Brahman is the most important word in Vedānta. And probably the most misunderstood. It is not a god, it is not an energy, it is not the universe. It is the reality that sustains all of it.

The Word Brahman
Brahman comes from the root "bṛh", which means "great" or "that which expands limitlessly". Brahman is that which is infinite — without borders, without beginning, without end.
Do not confuse it with Brahmā (the creator in mythology) or with brāhmaṇa (the social class). They are different words with different meanings.
What Vedānta Says About Brahman
The Upaniṣads define Brahman as sat-cit-ānanda:

Sat (existence): Brahman exists. It is not something that arose and can cease to exist.

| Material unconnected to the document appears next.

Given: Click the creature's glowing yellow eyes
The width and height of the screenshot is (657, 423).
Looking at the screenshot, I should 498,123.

It is existence itself — that by which all else exists.
Cit (consciousness): Brahman is conscious. Not consciousness of something — pure consciousness, the capacity to illuminate all experience. Without consciousness, nothing can be known.

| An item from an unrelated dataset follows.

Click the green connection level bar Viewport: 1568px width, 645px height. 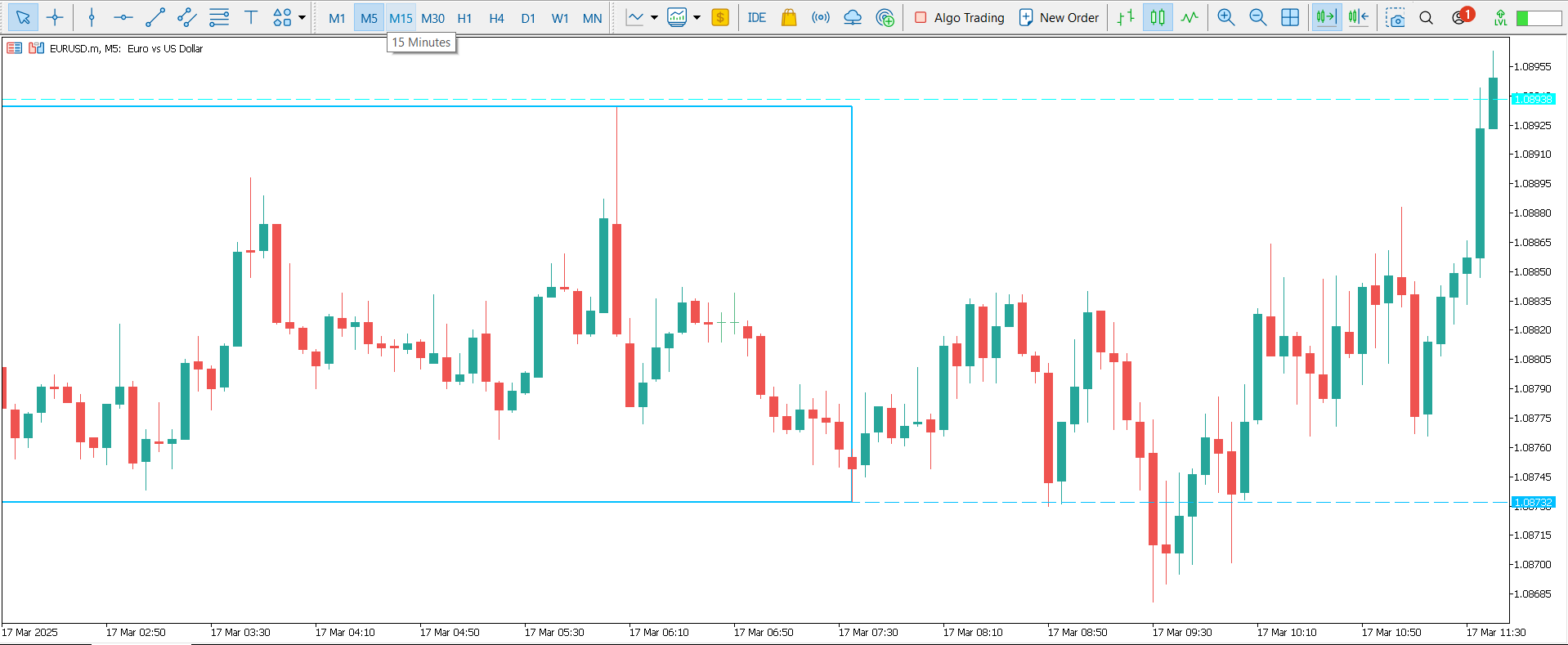[x=1538, y=18]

Ānanda (fullness): Brahman is complete. Nothing is lacking, nothing is in excess. Fullness is not pleasure — it is the total absence of lack.
Brahman and the World
A natural question: if Brahman is everything, what is the world? Vedānta answers with the concept of mithyā — the world is not separate from Brahman, but it is also not identical to it in the way it appears.

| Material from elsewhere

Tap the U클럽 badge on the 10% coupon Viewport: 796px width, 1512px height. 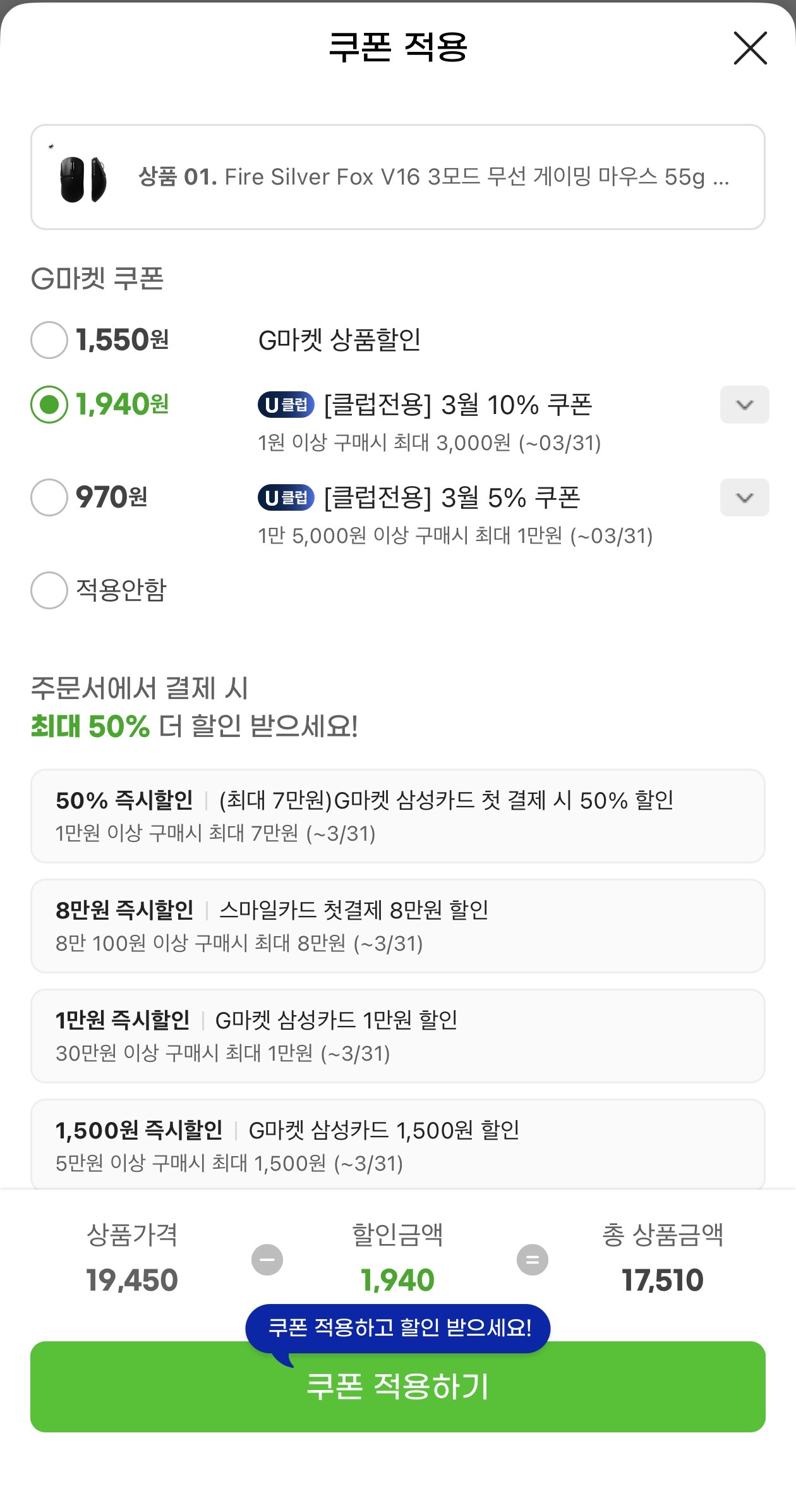286,405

The world is Brahman appearing as the world, just as gold appears as different jewels. The jewel has a name and form, but the substance is always gold.
Brahman and Ātman
The central revelation of Vedānta: Brahman and ātman are identical. Absolute reality and your innermost being are the same thing. Tat tvam asi — "You are that."
This is not a belief. It is what the Upaniṣads systematically reveal, verse after verse, until understanding is established.